PROBLEM 1
List every person named in the article about the Circle K store planned for the former 7-Eleven site.
PROBLEM 2
Pick up the article about the Circle K store planned for the former 7-Eleven site after its last sentence and continue it.
-- TEXT follows --
Circle K to open at old 7-Eleven off Main Street
A Circle K convenience store and gas station is slated to open later this year at the site of a former 7-Eleven store at 3636 Heritage Club Drive, which has been vacant for about six years.
After an exchange of several compromises and counteroffers, members of the Hilliard Planning and Zoning Commission and Circle K executives reached an agreement July 11 concerning construction of the proposed Circle K store, the second in the Hilliard market.
Jim Hansen, director of operations for Circle K, said the site was selected based on traffic volume. He said the store should be open for business during the third quarter or "sometime in the fall."
Circle K executives lobbied to inherit the identical variances that were issued to 7-Eleven when it opened, but the city has since amended its code to prohibit internally lit signs.
Circle K representatives agreed to use externally lit signs and also relented on their proposal to paint the brick structure to match the colors of other Circle K locations.
City officials agreed to the removal of all the trees at the site, identified as diseased by a landscaper Circle K hired to design the new site. Shrubs and other low-height topiaries will be installed in place of the cut trees.
Upon hearing the original proposal, Mayor Don Schonhardt, who is a member of the Planning and Zoning Commission, told the Circle K executives that community image took precedence over the corporate image in this case.
The other four commission members present shared the mayor's concern and were opposed to the proposal to paint the brick building.
"It's too bright for my tastes, especially painting the building," Thomas Lyden said.
But the Circle K executives said the company needed some consideration for its investment in the abandoned site.
-- TEXT concluded --
-- ENTRIES SHOWN follows --
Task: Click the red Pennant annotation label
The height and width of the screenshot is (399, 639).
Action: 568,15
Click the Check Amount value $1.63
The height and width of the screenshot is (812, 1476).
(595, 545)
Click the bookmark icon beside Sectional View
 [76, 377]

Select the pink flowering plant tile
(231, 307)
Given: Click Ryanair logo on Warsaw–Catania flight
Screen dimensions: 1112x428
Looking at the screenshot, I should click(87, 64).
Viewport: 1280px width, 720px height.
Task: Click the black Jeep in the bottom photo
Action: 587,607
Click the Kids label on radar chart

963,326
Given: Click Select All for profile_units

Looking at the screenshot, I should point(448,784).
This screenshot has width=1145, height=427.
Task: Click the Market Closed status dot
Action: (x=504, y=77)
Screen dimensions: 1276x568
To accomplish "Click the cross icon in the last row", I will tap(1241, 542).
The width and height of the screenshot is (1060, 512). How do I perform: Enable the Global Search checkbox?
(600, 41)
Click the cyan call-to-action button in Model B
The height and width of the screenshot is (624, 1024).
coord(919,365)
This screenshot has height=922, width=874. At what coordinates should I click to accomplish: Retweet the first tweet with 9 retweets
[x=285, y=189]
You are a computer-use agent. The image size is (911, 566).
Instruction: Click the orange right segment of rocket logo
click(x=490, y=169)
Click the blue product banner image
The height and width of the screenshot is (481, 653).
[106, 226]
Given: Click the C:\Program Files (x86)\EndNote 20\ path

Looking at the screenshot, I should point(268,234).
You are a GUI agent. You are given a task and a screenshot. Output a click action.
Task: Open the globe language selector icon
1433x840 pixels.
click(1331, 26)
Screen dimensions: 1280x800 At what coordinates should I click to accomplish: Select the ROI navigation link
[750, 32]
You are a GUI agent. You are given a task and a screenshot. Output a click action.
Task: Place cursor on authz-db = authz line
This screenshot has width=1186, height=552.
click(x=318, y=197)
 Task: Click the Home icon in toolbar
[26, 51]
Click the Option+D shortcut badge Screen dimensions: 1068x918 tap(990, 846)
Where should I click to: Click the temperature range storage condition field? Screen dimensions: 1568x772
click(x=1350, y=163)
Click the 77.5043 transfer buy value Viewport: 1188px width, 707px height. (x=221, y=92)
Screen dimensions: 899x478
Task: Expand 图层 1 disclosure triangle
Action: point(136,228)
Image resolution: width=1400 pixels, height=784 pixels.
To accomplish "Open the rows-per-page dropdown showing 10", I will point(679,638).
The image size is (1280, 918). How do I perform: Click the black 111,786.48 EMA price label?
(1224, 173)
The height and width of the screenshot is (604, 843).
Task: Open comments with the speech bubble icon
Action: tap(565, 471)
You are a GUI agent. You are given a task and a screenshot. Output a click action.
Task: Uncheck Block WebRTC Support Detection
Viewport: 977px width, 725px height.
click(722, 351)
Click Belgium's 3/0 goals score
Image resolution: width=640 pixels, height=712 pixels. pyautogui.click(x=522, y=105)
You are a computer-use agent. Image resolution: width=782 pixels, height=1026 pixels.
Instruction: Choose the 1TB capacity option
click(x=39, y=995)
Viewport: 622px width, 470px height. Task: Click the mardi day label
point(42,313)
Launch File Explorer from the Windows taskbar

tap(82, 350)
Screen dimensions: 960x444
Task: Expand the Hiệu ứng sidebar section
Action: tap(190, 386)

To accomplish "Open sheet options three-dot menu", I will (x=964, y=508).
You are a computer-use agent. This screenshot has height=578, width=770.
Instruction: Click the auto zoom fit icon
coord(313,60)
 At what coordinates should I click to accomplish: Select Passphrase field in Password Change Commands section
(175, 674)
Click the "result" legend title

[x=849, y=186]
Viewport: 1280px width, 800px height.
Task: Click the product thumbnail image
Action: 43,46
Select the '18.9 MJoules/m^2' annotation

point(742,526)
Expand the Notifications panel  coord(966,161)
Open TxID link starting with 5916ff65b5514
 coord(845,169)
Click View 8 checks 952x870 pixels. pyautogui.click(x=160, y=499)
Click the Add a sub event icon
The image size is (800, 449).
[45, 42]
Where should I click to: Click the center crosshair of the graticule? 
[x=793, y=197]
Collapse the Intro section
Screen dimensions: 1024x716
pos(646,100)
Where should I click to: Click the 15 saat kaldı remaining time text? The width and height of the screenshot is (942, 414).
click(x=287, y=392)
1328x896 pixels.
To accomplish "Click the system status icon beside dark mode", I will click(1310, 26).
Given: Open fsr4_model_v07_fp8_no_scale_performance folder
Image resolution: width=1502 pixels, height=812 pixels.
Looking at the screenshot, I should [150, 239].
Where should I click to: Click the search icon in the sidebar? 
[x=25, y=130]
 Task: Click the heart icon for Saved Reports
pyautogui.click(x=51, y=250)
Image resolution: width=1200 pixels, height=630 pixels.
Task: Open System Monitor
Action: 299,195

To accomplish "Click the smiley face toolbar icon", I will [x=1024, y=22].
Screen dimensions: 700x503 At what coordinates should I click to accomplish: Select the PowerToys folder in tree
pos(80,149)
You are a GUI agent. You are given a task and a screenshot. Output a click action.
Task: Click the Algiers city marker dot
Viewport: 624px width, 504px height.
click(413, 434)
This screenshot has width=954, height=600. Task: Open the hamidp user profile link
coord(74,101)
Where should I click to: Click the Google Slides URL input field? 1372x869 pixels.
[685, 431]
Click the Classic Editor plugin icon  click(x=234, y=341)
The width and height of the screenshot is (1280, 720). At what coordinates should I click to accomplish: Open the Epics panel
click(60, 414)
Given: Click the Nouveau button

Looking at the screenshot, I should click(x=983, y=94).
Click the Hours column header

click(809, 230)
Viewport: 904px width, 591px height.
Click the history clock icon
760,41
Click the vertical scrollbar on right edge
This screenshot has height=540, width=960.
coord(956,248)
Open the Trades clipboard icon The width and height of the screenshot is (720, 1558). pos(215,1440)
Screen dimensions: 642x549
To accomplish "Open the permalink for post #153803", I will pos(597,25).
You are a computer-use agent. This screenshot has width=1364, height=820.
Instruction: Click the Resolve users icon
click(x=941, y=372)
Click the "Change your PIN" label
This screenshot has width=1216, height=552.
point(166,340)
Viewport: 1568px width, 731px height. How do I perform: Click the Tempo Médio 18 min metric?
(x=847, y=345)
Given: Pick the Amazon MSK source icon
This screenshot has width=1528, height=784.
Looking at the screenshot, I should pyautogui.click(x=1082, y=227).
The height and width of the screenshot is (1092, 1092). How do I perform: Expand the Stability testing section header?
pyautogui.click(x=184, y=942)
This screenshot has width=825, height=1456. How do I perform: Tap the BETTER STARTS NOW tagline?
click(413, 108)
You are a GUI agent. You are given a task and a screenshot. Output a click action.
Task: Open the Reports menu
-- ENTRIES SHOWN concluded --
TASK OUTPUT 1
Jim Hansen, Don Schonhardt, Thomas Lyden

TASK OUTPUT 2
"We view this project as a risk for us and to move forward, we need some of the risk mitigated," said Rich Lawrence, director of real estate for Circle K.
Lawrence said the trees on the site obscure the storefront from Main Street, which is immediately to the east.
Tom Roig, of T & B Landscapes, told commission members Circle K representatives had hoped to save some of the existing spruce trees and crabapple trees at the site, but all were found to be diseased.
"Within about four or five years, they will all be dead," Roig said.
Some of the trees would have been removed anyway to improve visibility, Roig said.
He said in place of the approximately 250 caliper inches of trees to be removed, low-elevation topiary plants will be installed, including purple leaf sand cherry trees, day lilies and crimson barberry shrubs.
In other business July 11, commission members approved one-year extensions on variances to allow subdivision development signs at three locations; approved a lot split and deed transfer for three parcels in the 3500 and 3600 blocks of Alton Darby Creek Road; and approved an addition to a residence in the 4100 block of Main Street.